No tenía miedo en aquel momento. Tras una eternidad de molesto silencio en el que sólo mi agitada respiración rompía la tensa calma tuve que hacer la inevitable pregunta -¿Vienes por mi?
-No, tranquilo.
- Entonces...¿por qué te muestras? - Pregunté intrigado.
- He visto que estabas dudando si encontrarte conmigo ya  o no, sé que estabas pensando ahí sentado. He decidido regalarte un privilegio que regalo a pocos hombres, sólo a los buenos... te he mostrado mi rostro para que así, sabiendo como soy, decidas que hacer. ¿Quieres venir conmigo o esperar?

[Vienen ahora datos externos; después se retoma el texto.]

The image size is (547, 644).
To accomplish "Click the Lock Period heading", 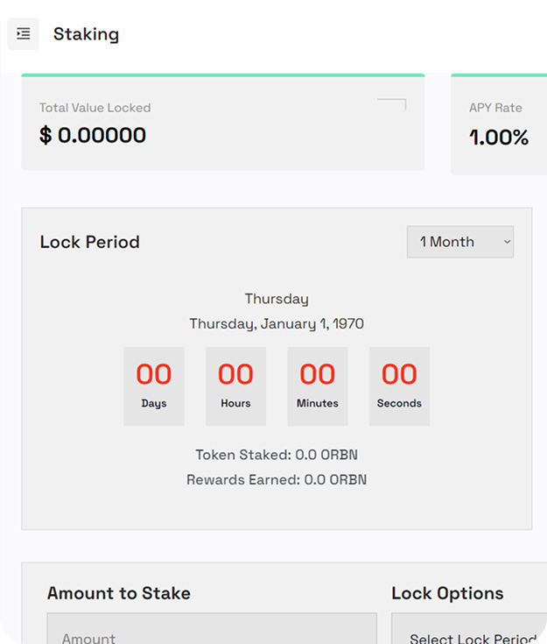I will 89,243.
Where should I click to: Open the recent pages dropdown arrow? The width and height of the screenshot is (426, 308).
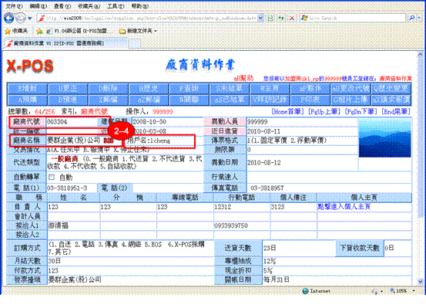pyautogui.click(x=29, y=19)
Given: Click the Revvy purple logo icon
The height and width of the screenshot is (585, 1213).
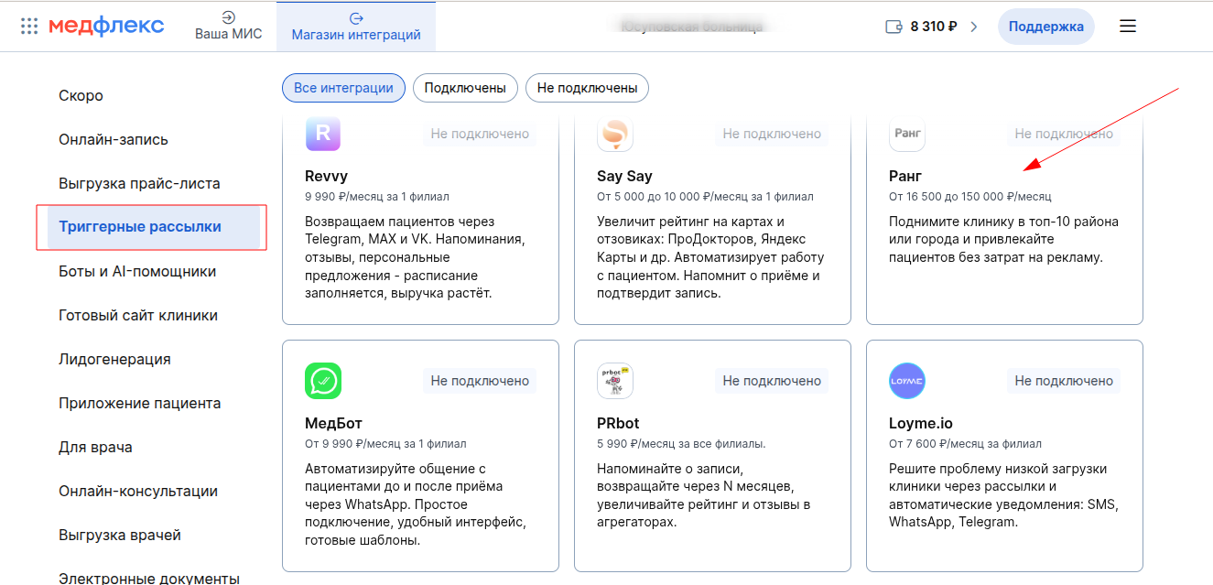Looking at the screenshot, I should click(x=323, y=134).
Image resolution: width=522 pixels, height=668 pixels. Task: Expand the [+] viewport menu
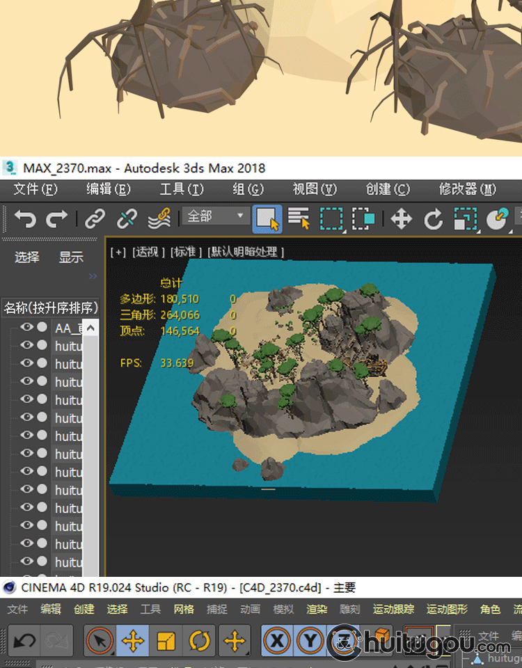[118, 252]
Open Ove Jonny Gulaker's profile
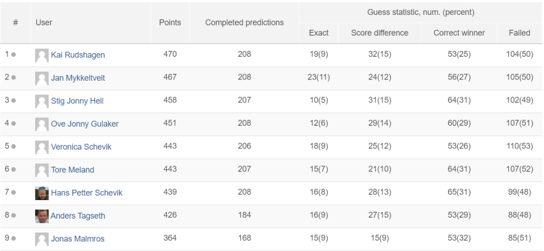The width and height of the screenshot is (544, 251). pyautogui.click(x=84, y=124)
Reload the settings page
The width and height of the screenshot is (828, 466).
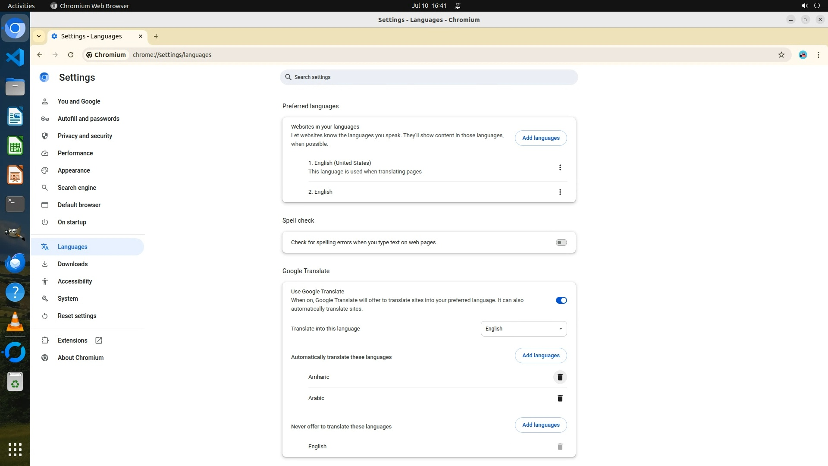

- Quiero ir contigo, pero antes tengo que terminar unas cosas- Contesté con toda mi carga de responsabilidad de la que disponía. Quería despedirme de algunas personas.
- Muy bien, si quieres y no cambias de idea te esperaré aquí mismo mañana y a esta misma hora, creo que es un momento perfecto para morir ¿No lo crees tu también?- Preguntó amablemente.
-Si, supongo que si, hasta mañana entonces y gracias por la oportunidad que me brindas.
Cerré los ojos durante un instante, al abrirlos había desaparecido.
A buen paso bajé hasta mi casa, en la puerta había cierto revuelo, dentro oía lamentos de una voz familiar, mi madre.  Entré presuroso, conteniendo la respiración, los sollozos venían de la planta de arriba así qué subí la escalera a toda prisa.
Mi madre estaba abrazada a mi padre y ambos lloraban desconsolados. -¿Qué pasa? ¿Qué sucede? - preguntaba incansablemente sin recibir respuesta. Así que entré en mi habitación y allí estaba yo, en mi cama, tumbado, pálido.
Salí a trompicones, con profundas arcadas.  Abandoné la casa y al doblar la esquina me esperaba Ella, sonriente, mostrando su podrida dentadura - No quería que te escaparas, eres un alma valiosa por tu juventud y te he visto muy dudoso- dijo.
Sólo acertaba a preguntarle el por qué del engaño, por qué jugó conmigo.
- Si te hubiera dejado decidir no hubieras acudido a la cita mañana. Además soy yo quién decide cómo y cuando. Recuerdalo- al acabar la frase me pegó una bofetada que hizo que cayera de bruces provocandome un corte en el labio y un pequeño sangrado que, en ese momento me resulto curioso.